I have no connection to the authors of the Superpowers plugin for Claude Code, but I have been raving about it to everyone I talk to. Using Claude Code with Superpowers is so much more productive and the features it builds are so much more correct than with stock Claude Code. I cannot recommend it enough.

Earlier, my main issue with Claude Code (and other models + harnesses I’ve tried) was that it was sometimes too quick to jump to implementing a solution that might be right, or might be totally off.

Plan mode helped a bit. However, in Plan mode, Claude would write up a giant plan document and ask for feedback. It's hard to review a multi-page plan. Making matters worse, if you give it feedback, it would respond with a whole new version of the multi-page plan. That's not a productive way to plan out a project or feature.

Superpowers fixes both of these issues, and more. I'll lay out the workflow, as I understand it, and why I appreciate its structure but you can also stop reading here and just go try it.

Superpowers’ high-level flow is: Brainstorming → Reviewing Options and Tradeoffs → Plan Sketch → Design Doc → Implementation Plan → Implementation Steps.

Brainstorming

Superpowers almost always starts off in brainstorm mode. It explores your codebase, asks you plenty of questions, and comes up with some general directions you could go in.

Options and Tradeoffs

A key part of the brainstorming process is that, after asking questions, it will present multiple options with tradeoffs. It is extremely helpful to consider different options, see tradeoffs laid out, and choose or discuss them before getting more detailed.

Recently, they also added a visual design skill that makes Claude build simple mock-ups for UI changes and other visual features. This starts a local dev server so you can review, discuss, and iterate on the mock-ups before proceeding. Great job team, keep up the great work.

Plan Sketch

After you've agreed on the options to pursue, Claude + Superpowers will give you back a high-level description of the plan. This could be a dozen bullet points or a slightly longer write-up. In contrast to the default Plan mode, this is a much easier format to weigh in on.

Design Doc

Only after agreeing on the high-level version of the plan, Claude + Superpowers will write up a full design doc. This is most similar to the kind of plan Claude Code would write without Superpowers. But at this point, you've already agreed on the high-level direction, which makes it much easier to review and comment on the plan. If you have comments, they are probably going to be a bit more detailed, rather than "rewrite this whole thing and go in a different direction".

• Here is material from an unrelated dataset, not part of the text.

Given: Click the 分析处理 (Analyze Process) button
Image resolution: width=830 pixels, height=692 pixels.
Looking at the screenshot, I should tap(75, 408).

Also, Superpowers’ plan document is a markdown file in your repository that you can read, comment on, and edit in your own editor. One friend said that being able to edit the plan on his own terms felt way more empowering than Claude Code’s normal UX for reviewing plans.

Implementation Plan and Implementation

After you approve the design doc, Claude + Superpowers will write up an implementation plan and review that plan against the design doc. Once you approve that, it can launch subagents to implement each part of the plan, and it automatically reviews their work against the implementation plan.

Thanks

Thanks to Jesse Vincent for making this plugin! It has made my use of Claude Code so much more productive. I feel better about tradeoffs being made and much more confident that the code written does what I want.

I'll be eagerly installing each Superpowers update and keeping an eye on what else Jesse's company Prime Radiant puts out (you can also add their blog to your Scour feed 😉).

Superpowers for Other Domains?

I have friends who are academic researchers. Every time they tell me about issues they've run into trying to use Claude or other AI tools, I've immediately thought that they could use an equivalent structured workflow plugin that adapts a Superpowers-style workflow to non-programming domains. Just a thought for the Prime Radiant folks or others who are building agent-focused dev tools.

Thanks also to Alex Kesling and Eliot Hederman for comments on a draft of this blog post.